The Final Solution
From the
beginning of the war in 1939, until the summer of 1941, tens of thousands of
Jews were murdered due to the effects of the German occupation policy. Upon the
German invasion of the Soviet Union, the Nazis introduced the plan for the
systematic murder of European Jewry known as "the Final Solution of the
Jewish Problem". Beginning on June 22, 1941, death squads (Einsatzgruppen)
consisting of SS and German police, in conjunction with German army units,
began the systematic annihilation of the Jews of Eastern Poland and the Soviet
Union- at first mainly men, but later women and children too. In the southern
regions of the occupied Soviet Union tens of thousands of Jews were murdered by
Romanian army units. In the autumn of 1941, the systematic murder of Jews began
in Yugoslavia. Alongside the
death squads there were cases where local antisemites also took part in the
killing. Meanwhile, the Nazis began planning to extend their annihilation
policy to additional areas throughout Europe. The first extermination camp,
Chelmno, began operating in December 1941 where hundreds of thousands of Jews
from Western Poland (the Wartegau, which had been annexed to Germany),
were killed.
The Wannsee Conference held in Berlin in January 1942 served as a milestone in
the evolution of the Final Solution. Senior Nazi officials discussed the
implementation of the Final Solution in its Pan-European context with various
agencies coordinating actions in order to set it in motion.
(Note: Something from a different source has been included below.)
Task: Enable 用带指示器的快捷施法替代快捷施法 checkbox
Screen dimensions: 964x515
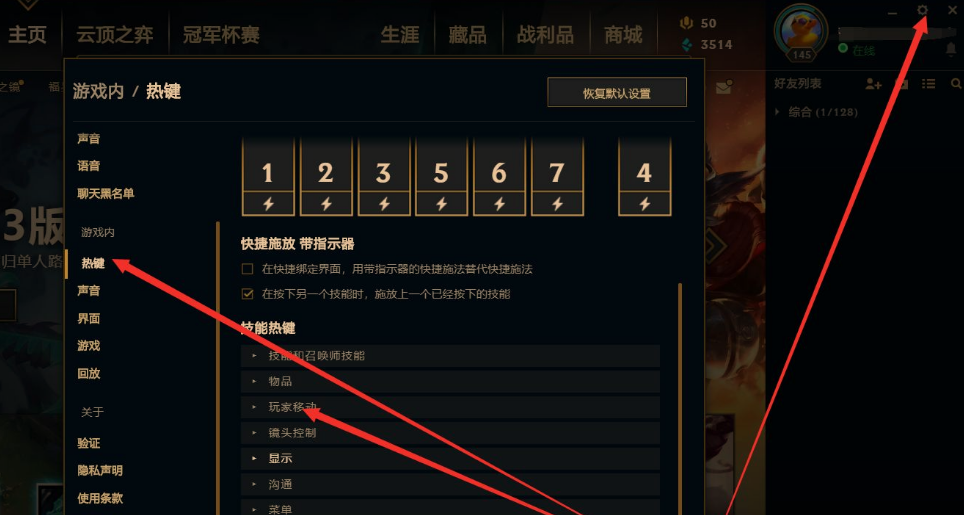Action: tap(247, 269)

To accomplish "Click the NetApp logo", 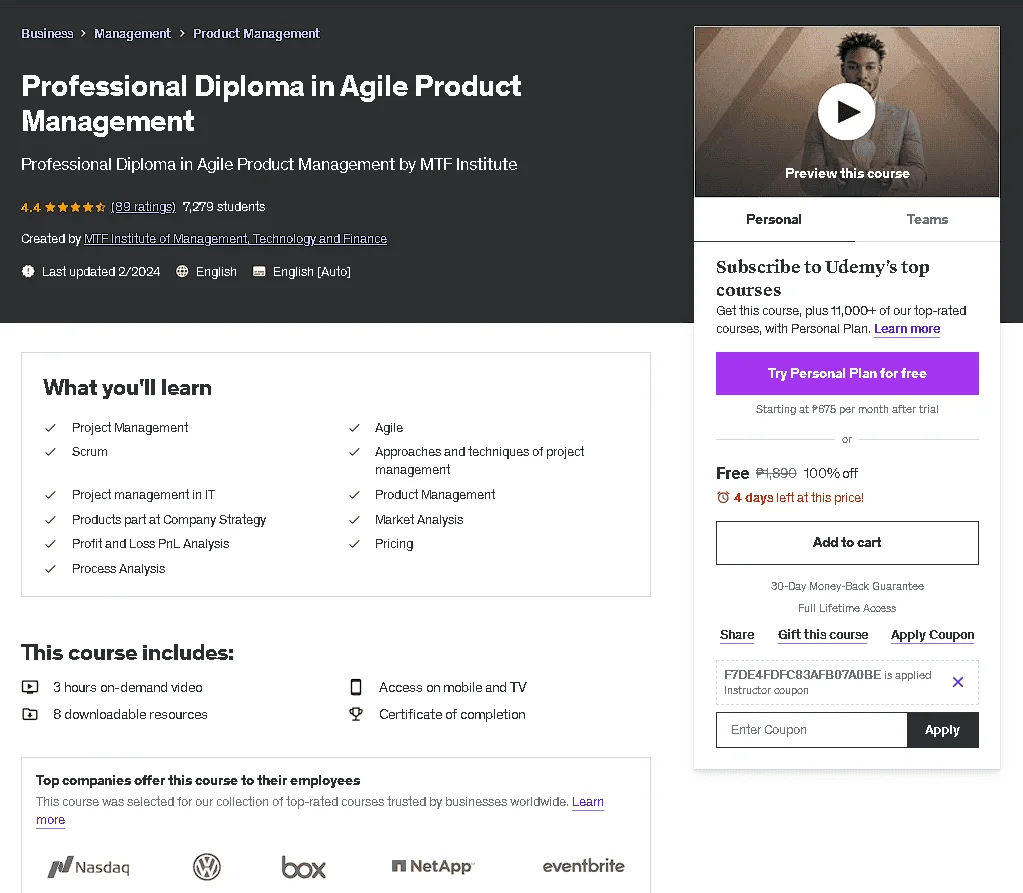I will click(433, 866).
Three extermination camps were built in the
"Generalgouvernement" area (occupied Poland): Belzec, Sobibor and Treblinka. It
was in these extermination camps that the vast majority of Polish Jews were
murdered during 1942 and the first months of 1943 as well as Jews of other European
nationalities. In late 1943, Jews from these regions who had survived the
previous deportations were sent to their death, primarily to the Majdanek
extermination camp.
Beginning in
1942, Jews from all over Europe were deported mainly to the Auschwitz-Birkenau
concentration and extermination camps. This complex became the primary site for
the annihilation of European Jewry after the other extermination camps were
closed. Activity at Auschwitz reached its peak in the summer of 1944, where
hundreds of thousands of Jews from the Lodz Ghetto, Slovakia, and especially
Hungary were murdered there. The last victims of the Final Solution were about
a quarter of a million Jewish camp prisoners who died on the death marches.
These marches were the mass evacuation of prisoners from Poland and the Baltic
states to Germany due to the Red Army's advance.